EXCERPT
I made a thing: JxnWater.info

This is the first iteration of something I've been tinkering with for a while now (read: this is very much a beta). I'm sure there are bugs I haven't caught yet, but I wanted to get this out there in the world now, because the longer it just sits on my local server, the longer I'm going to procrastinate working on it.

At the risk of sounding like a total cliche, “I MADE A THING!”

JxnWater.info

This is the first iteration of something I’ve been tinkering with for a while now (read: this is very much a beta). I’m sure there are bugs I haven’t caught yet, but I wanted to get this out there in the world now, because the longer it just sits on my local server, the longer I’m going to procrastinate working on it.

Why

If you don’t live in or around the bustling metropolis of Jackson, Mississippi, you might be unaware of our infrastructure problems. But they are real. Due to aging pipes, we suffer from frequent boil water alerts (among other water quality issues). The procedure for informing the public about these alerts includes posting them to the Mississippi Department of Health and issuing alerts through SMS and/or email.

WHAT TO DO
A - In the JxnWater.info post, what causes the frequent boil water alerts in Jackson?
B - List every channel that the JxnWater.info post says is used to inform the public about boil water alerts.
C - Reproduce the passage of the JxnWater.info post that starts at "At the risk" and ends at "SMS and/or email.", substituting "utility problems" for "infrastructure problems".

RECORDED DATA
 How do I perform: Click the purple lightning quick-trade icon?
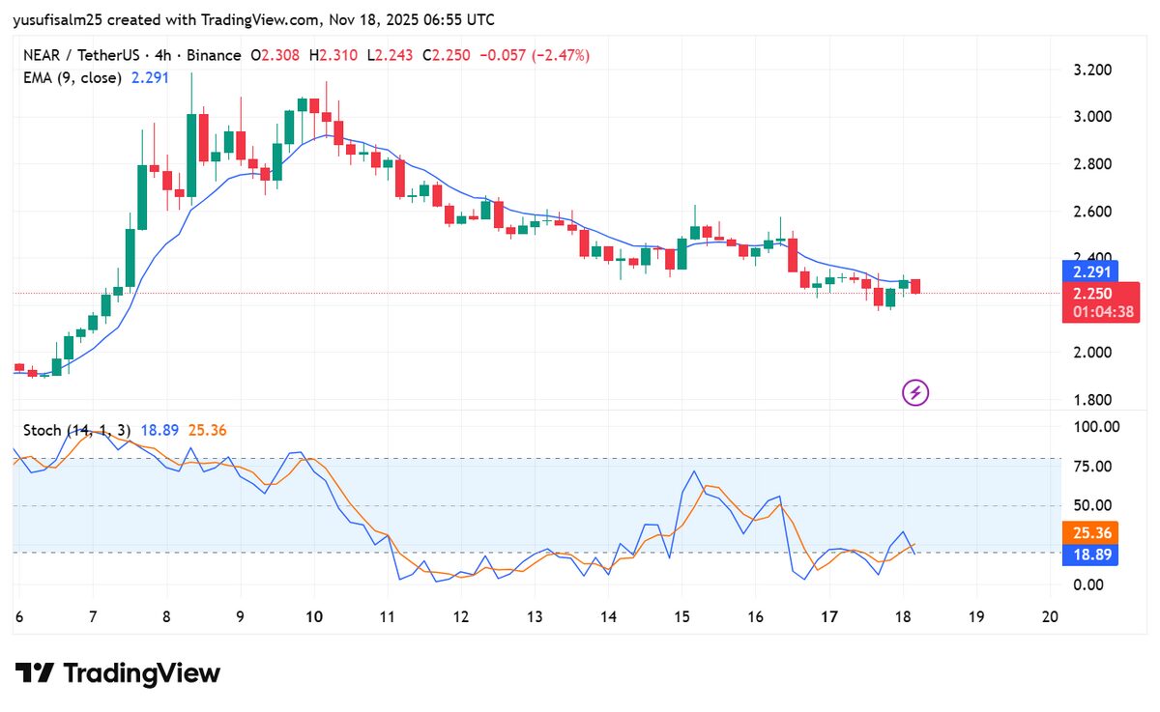(x=914, y=391)
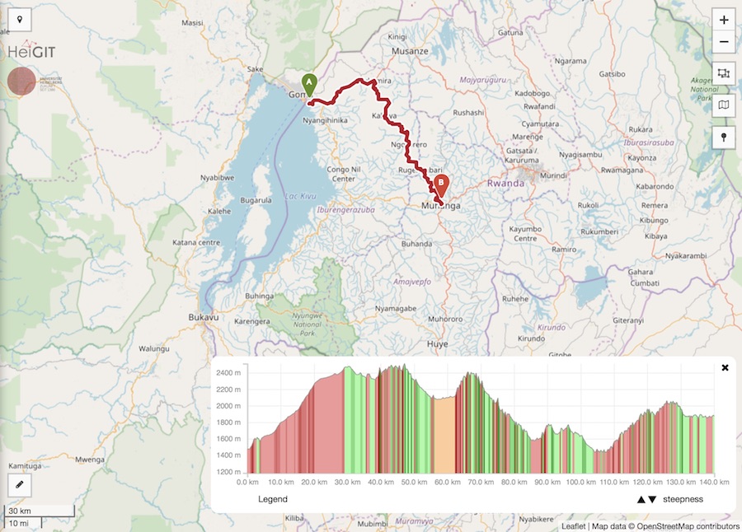Click the orange segment in elevation chart

point(444,435)
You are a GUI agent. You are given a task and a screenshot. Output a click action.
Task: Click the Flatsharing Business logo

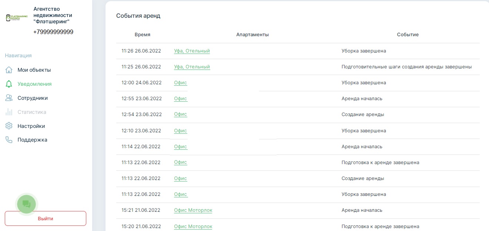(17, 18)
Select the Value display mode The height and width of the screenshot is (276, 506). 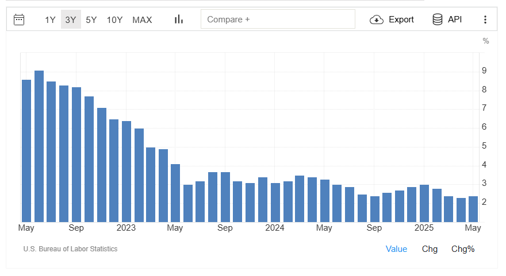(x=396, y=248)
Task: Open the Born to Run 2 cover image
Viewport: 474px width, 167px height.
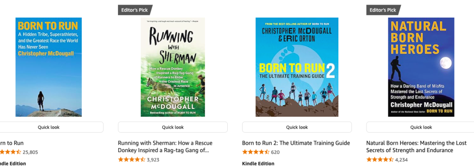Action: 297,67
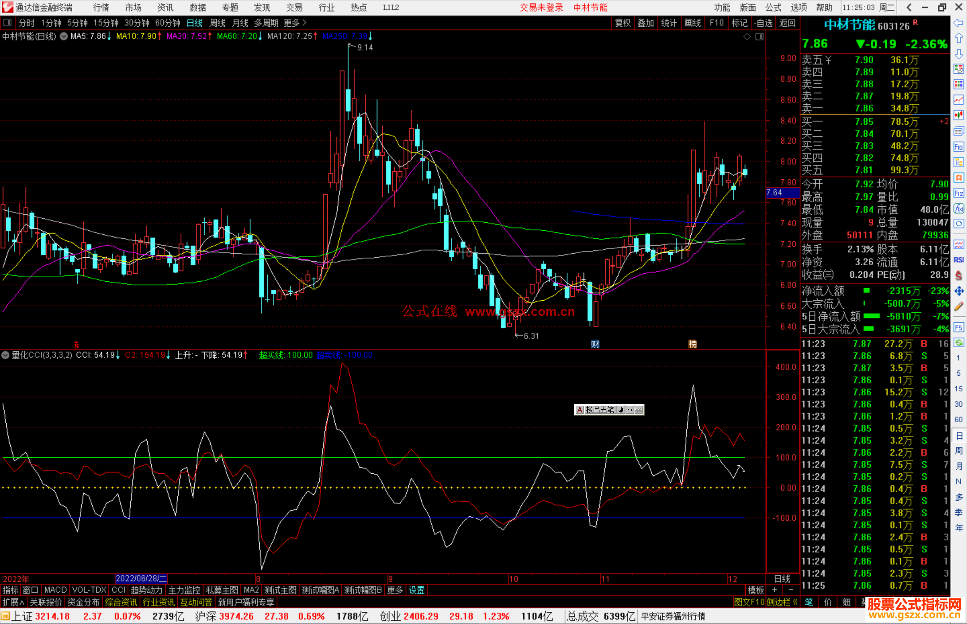Toggle the A Chinese/English mode on IME bar
Image resolution: width=967 pixels, height=624 pixels.
tap(579, 410)
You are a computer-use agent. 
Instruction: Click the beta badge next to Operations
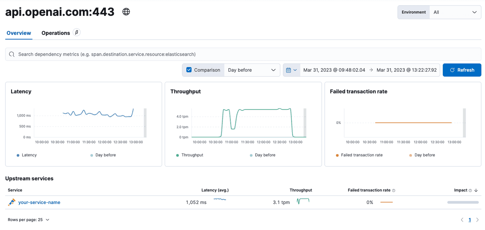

PER-TASK ANSWERS
A - Aging pipes.

B -
- Posting to the Mississippi Department of Health
- SMS
- Email

C -
At the risk of sounding like a total cliche, “I MADE A THING!”

JxnWater.info

This is the first iteration of something I’ve been tinkering with for a while now (read: this is very much a beta). I’m sure there are bugs I haven’t caught yet, but I wanted to get this out there in the world now, because the longer it just sits on my local server, the longer I’m going to procrastinate working on it.

Why

If you don’t live in or around the bustling metropolis of Jackson, Mississippi, you might be unaware of our utility problems. But they are real. Due to aging pipes, we suffer from frequent boil water alerts (among other water quality issues). The procedure for informing the public about these alerts includes posting them to the Mississippi Department of Health and issuing alerts through SMS and/or email.